Infizierte Registrierungswerte:
(Keine bösartigen Objekte gefunden)

Infizierte Dateiobjekte der Registrierung:
(Keine bösartigen Objekte gefunden)

Infizierte Verzeichnisse:
(Keine bösartigen Objekte gefunden)

Infizierte Dateien:
(Keine bösartigen Objekte gefunden)

---

Da auch alles wieder sauber läuft, denke ich, dass da nichts mehr ist. Danke nochmal

Nagut. Dann spiel jetzt unbedingt alle Updates ein! SP3 und IE8 sind Pflicht!

Danach nochmal manuell die Updates die nach dem SP3 erschienen sind prüfen. Halte Dich nach der SP3-Installation am besten hier dran:

Microsoftupdate

Windows XP: Besuch mit dem IE die MS-Updateseite und lass Dir alle wichtigen Updates installieren.

Windows Vista/7: Anleitung Windows-Update



PDF-Reader aktualisieren
Dein Adobe Reader ist nicht aktuell, was ein großes Sicherheitsrisiko darstellt.
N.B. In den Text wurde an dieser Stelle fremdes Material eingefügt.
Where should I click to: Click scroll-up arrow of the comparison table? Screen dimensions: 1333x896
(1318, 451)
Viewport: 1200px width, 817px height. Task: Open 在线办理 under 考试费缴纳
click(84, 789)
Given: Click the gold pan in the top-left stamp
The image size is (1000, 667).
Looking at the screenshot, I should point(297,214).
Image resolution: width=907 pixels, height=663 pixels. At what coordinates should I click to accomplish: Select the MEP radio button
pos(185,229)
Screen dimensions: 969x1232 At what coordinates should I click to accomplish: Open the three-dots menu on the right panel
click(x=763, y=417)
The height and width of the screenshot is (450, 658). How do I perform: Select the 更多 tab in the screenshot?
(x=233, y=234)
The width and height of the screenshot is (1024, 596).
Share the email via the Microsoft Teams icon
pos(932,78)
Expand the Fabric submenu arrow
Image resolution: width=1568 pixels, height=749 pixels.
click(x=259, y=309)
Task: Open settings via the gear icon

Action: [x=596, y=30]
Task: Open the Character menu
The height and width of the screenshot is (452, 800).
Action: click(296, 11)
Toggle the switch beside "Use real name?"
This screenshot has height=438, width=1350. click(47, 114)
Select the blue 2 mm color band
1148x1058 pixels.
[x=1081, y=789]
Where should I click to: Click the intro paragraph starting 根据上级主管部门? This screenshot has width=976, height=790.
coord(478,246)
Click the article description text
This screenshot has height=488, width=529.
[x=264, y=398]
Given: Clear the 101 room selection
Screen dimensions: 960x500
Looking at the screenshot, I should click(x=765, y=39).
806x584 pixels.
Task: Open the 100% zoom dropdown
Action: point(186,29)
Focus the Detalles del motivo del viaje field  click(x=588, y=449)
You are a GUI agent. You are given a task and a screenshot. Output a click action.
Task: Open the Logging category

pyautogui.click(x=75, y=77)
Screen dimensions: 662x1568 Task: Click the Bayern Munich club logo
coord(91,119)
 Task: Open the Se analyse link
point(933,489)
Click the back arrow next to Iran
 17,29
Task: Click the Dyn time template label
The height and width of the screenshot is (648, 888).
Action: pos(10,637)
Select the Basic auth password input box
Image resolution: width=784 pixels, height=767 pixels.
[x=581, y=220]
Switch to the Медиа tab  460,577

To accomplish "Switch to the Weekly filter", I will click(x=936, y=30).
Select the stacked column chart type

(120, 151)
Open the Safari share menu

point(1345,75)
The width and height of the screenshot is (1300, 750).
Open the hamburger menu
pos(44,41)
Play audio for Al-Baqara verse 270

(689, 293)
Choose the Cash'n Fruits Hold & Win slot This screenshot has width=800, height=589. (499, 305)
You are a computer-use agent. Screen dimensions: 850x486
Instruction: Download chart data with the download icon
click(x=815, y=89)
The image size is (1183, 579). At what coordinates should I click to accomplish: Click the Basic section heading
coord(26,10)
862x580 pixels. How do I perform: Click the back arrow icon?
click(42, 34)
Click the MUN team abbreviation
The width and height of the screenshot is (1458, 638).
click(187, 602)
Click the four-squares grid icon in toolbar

Du solltest daher besser die alte Version über Systemsteuerung => Software deinstallieren, indem Du dort auf "Adobe Reader x.0" klickst und das Programm entfernst.

Ich empfehle einen alternativen PDF-Reader wie SumatraPDF oder Foxit PDF Reader, beide sind sehr viel schlanker und flotter als der AdobeReader.

Bitte überprüf bei der Gelegenheit auch die Aktualität des Flashplayers, hier der direkte Downloadlink => http://filepony.de/?q=Flash+Player


Java-Update
Veraltete Java-Installationen sind ein Sicherheitsrisiko, daher solltest Du die alten Versionen löschen (falls vorhanden) und auf die neuste aktualisieren. Beende dazu alle Programme (v.a. die Browser), klick danach auf Start, Systemsteuerung, Software und deinstalliere darüber alle aufgelisteten Java-Versionen. Lad Dir danach von hier das aktuelle Java SE Runtime Environment (JRE) herunter und installiere es.

Danke
Windows-Updates sind bei meiner installierten Version von XP leider nicht drin Daher werd ich wohl zusehen, dass ich mir eine Studentenversion o.ä. von XP SP3 besorge oder doch einfach Win 7 installiere.

FoxIt läuft bei mir bereits als standard Reader. Der Acrobat Reader muss aber leider installiert sein, da ein anderes Programm (Dialogys, Renault-Werkstattprogramm) darauf aufbaut.


Danke noch einmal für die schnelle Hilfe!

Die Updates kannst Du auch für das Windows kostenlos herunterladen und installieren.

http://www.microsoft.com/downloads/d...DisplayLang=de

Aah, sehr gut. Danke System läuft jetzt als SP3. Sehr schön.
Danke nochmal für die tolle Hilfe.

PS: Haha - ich hab vorhin eine Mail vom T-Online Abuse-Team bekommen, dass mein Port 25 aufgrund extrem hoher Aktivität vorübergehend geblockt wird

Du hattest auch ein Rootkit drauf. An für sich empfiehlt man bei Befall eher ein format c: denn ist ist definitiv sicherer und der Dreck ist mit Garantie weg.